EricGT commented 2 years ago

In creating a working version of this realized that this should be limited to creating and destroying the RocksDB in a temporary directory. The reason being that a check can be made of the directory argument to ensure it is under current_prolog_flag(tmp_dir,Temp) which is a customary place for creating and destroying files for testing purposes.

Current values for current_prolog_flag(tmp_dir,Temp)

Ubuntu:

?- current_prolog_flag(tmp_dir,Temp).
Temp = '/tmp'.

Windows:

?- current_prolog_flag(tmp_dir,Temp).
Temp = 'C:\\Users\\Groot\\AppData\\Local\\Temp'.
EricGT commented 2 years ago

My current version of a predicate to delete the database and related memory structures.

delete_rocksdb :-
    rocks_preds:default_db(RocksDB_path),
    delete_rocksdb(RocksDB_path).

delete_rocksdb(RocksDB_path) :-
    rdb_close(RocksDB_path),
    abolish_module_tables(rocks_preds),
    current_prolog_flag(tmp_dir,Base_directory),
    (
        directory_member(Base_directory,RocksDB_path,[])
    ->
        delete_directory_and_contents(RocksDB_path)
    ;
        true
    ).

Note: This will only delete the RocksDB files if the files are located in OS defined temporary directory. Using delete_directory_and_contents/1 in production code without some form of automatic check or manual user confirmation is something I feel should be avoided.


With regards to

Except for tests scripts the value seems limited though.

One scenario where this predicate is very useful is when working with different data sets from the Prolog top level.

Normally when an end user works with data stored in an SQL database they are almost never allowed to write and submit SQL queries. However DBAs and developers often need a command line tool to access the dataset and run ad hoc queries. This is so common that for databases with an ODBC interface there is

isql, iusql - unixODBC command-line interactive SQL tool.

My current similar predicate is named repl. Yes I know the following repl predicate needs work and even a name change but is shown to give an idea of how delete_rocksdb/N is used.

repl(Rocksdb_directory) :-
    repl(Rocksdb_directory,[]).

repl(Rocksdb_directory,Options) :-
    setup_call_cleanup(
        (
            rdb_open(Rocksdb_directory,_RocksDB),
            (
                option(data(prolog(Prolog_data_path)),Options)
            ->
                (
                    option(module(M),Options)
                ->
                    rdb_load_file(M:Prolog_data_path)
                ;
                    rdb_load_file(Prolog_data_path)
                )
            ;
                (
                    option(data(csv(CSV_files)),Options)
                ->
                    (
                        option(module(M),Options)
                    ->
                        foreach(
                            member(CSV_file,CSV_files),
                            rdb_load_csv_file(M:CSV_file)
                        )
                    ;
                        foreach(
                            member(CSV_file,CSV_files),
                            rdb_load_csv_file(CSV_file)
                        )
                    )
                ;
                    true
                )
            )
        ),
        (
            format('REPL for RocksDB: ~w~n',[Rocksdb_directory]),
            break
        ),
        (
            format('Closing RocksDB: ~w~n',[Rocksdb_directory]),
            (
                option(delete(true),Options)
            ->
                delete_rocksdb(Rocksdb_directory)
            ;
                true
            )
        )
    ).

This repl/N allows me to load a RocksDB with data and access the data via interop predicates based on rdb_clause.

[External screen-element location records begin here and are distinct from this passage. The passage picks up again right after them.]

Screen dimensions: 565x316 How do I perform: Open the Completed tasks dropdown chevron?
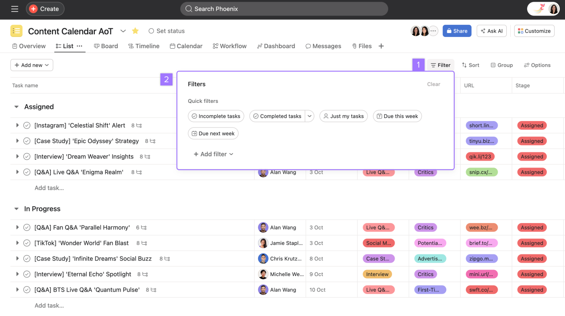[309, 116]
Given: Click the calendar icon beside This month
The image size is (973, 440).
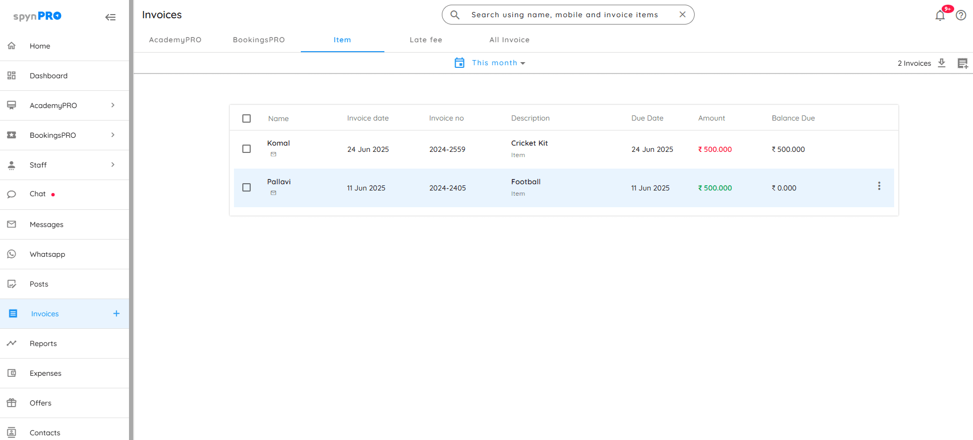Looking at the screenshot, I should point(460,63).
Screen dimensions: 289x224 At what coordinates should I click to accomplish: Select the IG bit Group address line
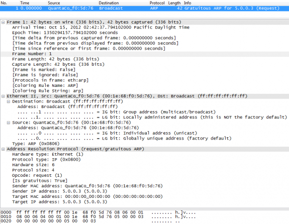(x=117, y=112)
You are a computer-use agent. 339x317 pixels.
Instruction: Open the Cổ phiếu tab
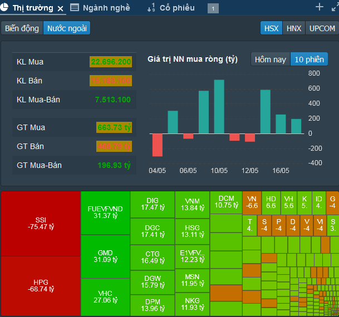176,8
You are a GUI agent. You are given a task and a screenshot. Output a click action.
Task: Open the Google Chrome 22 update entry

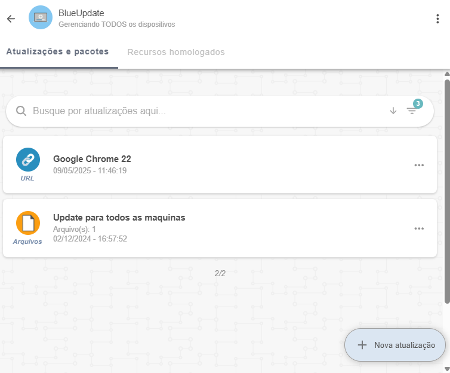pos(92,159)
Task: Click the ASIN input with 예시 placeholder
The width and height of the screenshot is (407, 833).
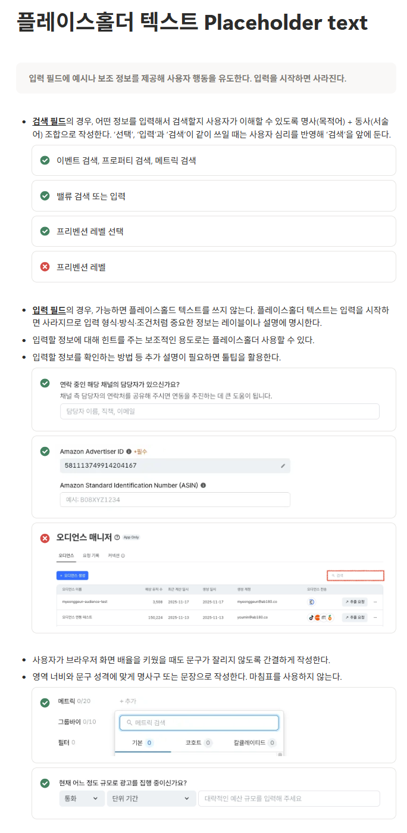Action: click(175, 500)
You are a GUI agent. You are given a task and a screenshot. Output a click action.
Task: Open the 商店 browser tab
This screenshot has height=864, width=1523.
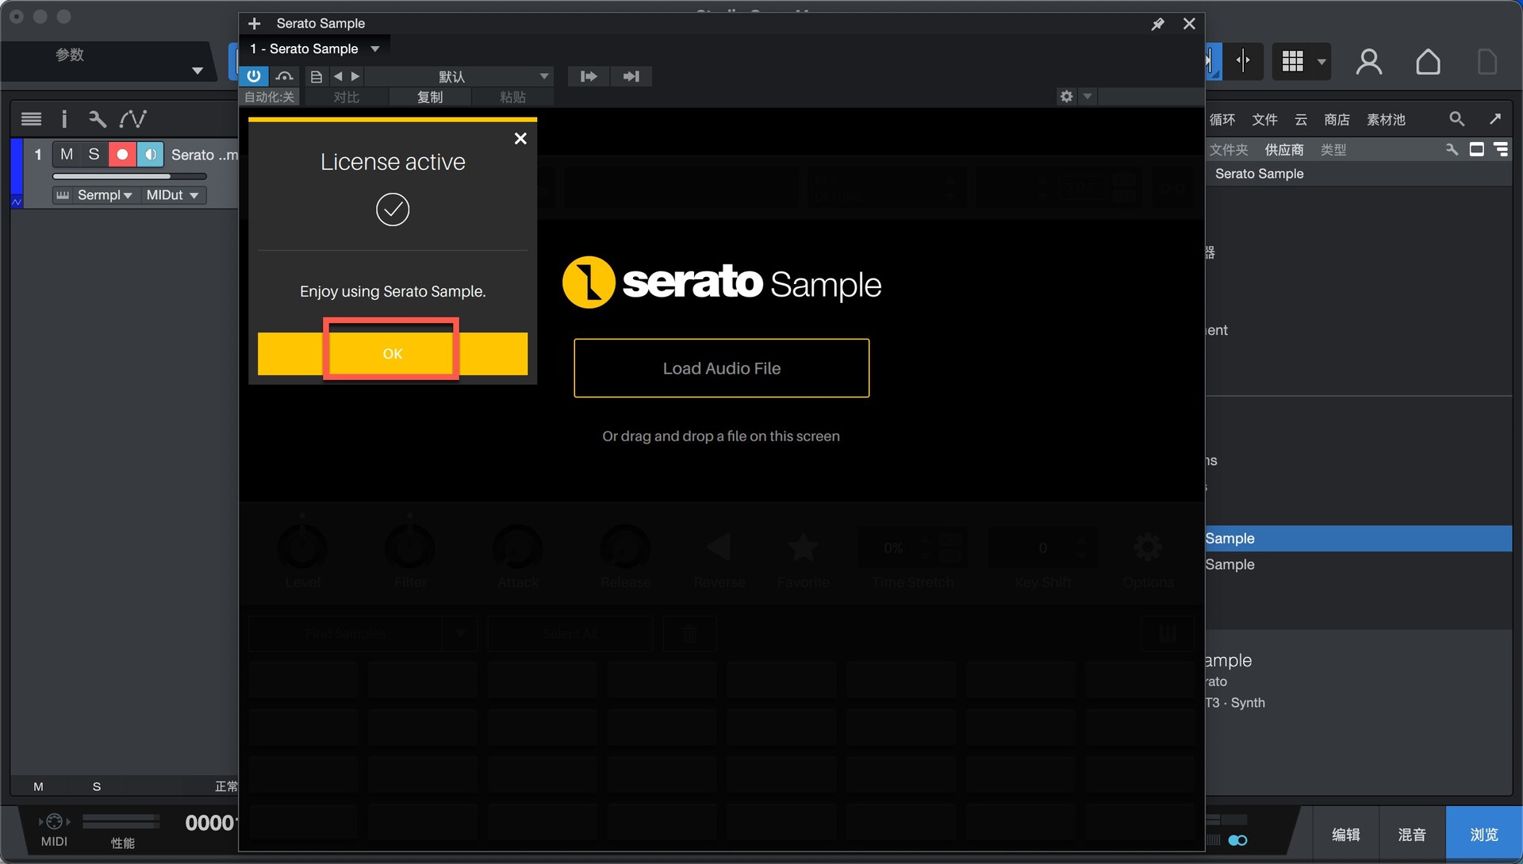(x=1336, y=120)
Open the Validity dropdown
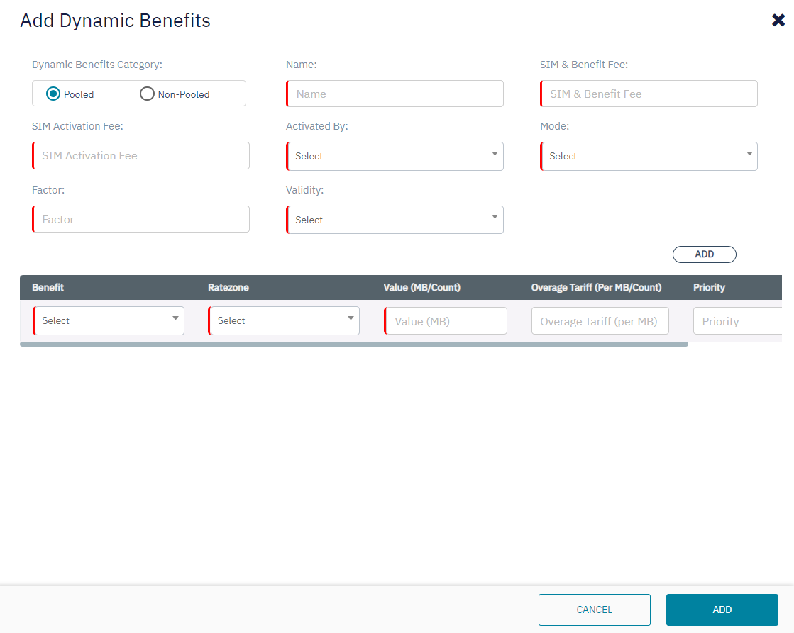794x633 pixels. click(395, 220)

Then to change to a different dataset, pressing Ctrl-D will reset the state and files such that repl/N can be run again without having to halt/0 an SWI-Prolog toplevel. It really is handy.

The entire process has not been thoroughly vetted but is something I see that many developers will desire once they know it can be done.

kamahen commented 2 years ago

Most modern SQL databases have CREATE TABLE IF NOT EXISTS and DROP TABLE IF EXISTS or similar. These are dangerous, but they'e also very useful for doing tests (DROP TABLE is dangerous in general because it typically can't be rolled back). I don't see any reason to check for "/tmp", although it might be nice to have additional "create" and "delete" predicates specifically designed for testing (using the tmp_dir flag).